In the stories, religion plays varying roles of importance but the most humorous case (as well as the most explicit comment) is with “Pan Apolek”. One of the few joyous characters in these tales, Apolek is a wandering artist that inserts citizens’ faces in his religious paintings. After a falling out with the local church regarding his paintings, we hear his price list:
“Fifteen zloty for the Virgin Mary, twenty-five zloty for the Holy Family, and fifty zloty for the Last Supper portraying all the client’s family. The client’s enemy can be portrayed as Judas Iscariot, for which an extra ten zloty will be added to the bill.”
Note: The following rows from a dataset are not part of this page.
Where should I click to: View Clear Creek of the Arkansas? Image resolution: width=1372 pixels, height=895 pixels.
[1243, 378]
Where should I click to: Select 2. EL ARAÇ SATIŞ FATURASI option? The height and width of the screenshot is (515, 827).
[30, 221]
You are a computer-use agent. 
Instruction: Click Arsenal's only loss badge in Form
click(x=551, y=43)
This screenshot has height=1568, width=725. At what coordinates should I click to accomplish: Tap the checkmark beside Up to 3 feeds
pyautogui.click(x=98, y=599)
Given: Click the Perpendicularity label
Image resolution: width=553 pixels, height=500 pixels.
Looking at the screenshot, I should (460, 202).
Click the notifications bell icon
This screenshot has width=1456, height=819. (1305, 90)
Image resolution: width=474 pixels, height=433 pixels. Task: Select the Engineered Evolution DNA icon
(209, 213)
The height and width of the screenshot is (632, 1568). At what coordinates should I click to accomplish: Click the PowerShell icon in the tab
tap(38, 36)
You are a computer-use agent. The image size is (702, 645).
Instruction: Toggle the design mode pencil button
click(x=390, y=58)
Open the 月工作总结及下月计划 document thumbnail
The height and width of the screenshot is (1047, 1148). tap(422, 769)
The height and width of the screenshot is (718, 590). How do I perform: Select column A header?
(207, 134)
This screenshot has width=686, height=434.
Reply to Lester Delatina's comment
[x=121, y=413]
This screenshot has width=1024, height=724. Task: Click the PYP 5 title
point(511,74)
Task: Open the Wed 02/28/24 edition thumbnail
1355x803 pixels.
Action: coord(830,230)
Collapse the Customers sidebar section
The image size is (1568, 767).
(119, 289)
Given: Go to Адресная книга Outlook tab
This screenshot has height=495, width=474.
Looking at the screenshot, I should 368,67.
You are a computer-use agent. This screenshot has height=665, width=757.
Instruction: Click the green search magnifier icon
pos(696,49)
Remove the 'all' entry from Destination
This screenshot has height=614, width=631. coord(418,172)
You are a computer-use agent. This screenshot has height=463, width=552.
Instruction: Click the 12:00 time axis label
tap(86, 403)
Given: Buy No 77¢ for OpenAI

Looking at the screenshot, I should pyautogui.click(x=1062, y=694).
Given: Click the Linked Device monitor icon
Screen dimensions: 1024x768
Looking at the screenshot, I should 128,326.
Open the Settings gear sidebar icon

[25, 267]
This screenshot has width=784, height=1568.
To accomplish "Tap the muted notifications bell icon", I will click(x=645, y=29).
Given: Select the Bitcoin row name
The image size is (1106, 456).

Despite the Catholic Church trying to stop his blasphemous (to them) paintings, “there was no shortage of commissions.” The local peasantry defends Apolek for blurring the everyday with the holy. The church's lack of concern for the mundane life of the peasantry while it focuses solely on the exemplary life of the divine resonates throughout Babel’s work. Yet is this estimation of religion as useless (at best) or tyrannical (at worst) really Babel’s thoughts or simply the Soviet line? Because Apolek is painted in such a flattering light, for one moment you think you know. But the narrator’s reaction to Apolek’s rambling heresies at the end of the story once again leaves you unable to know for certain.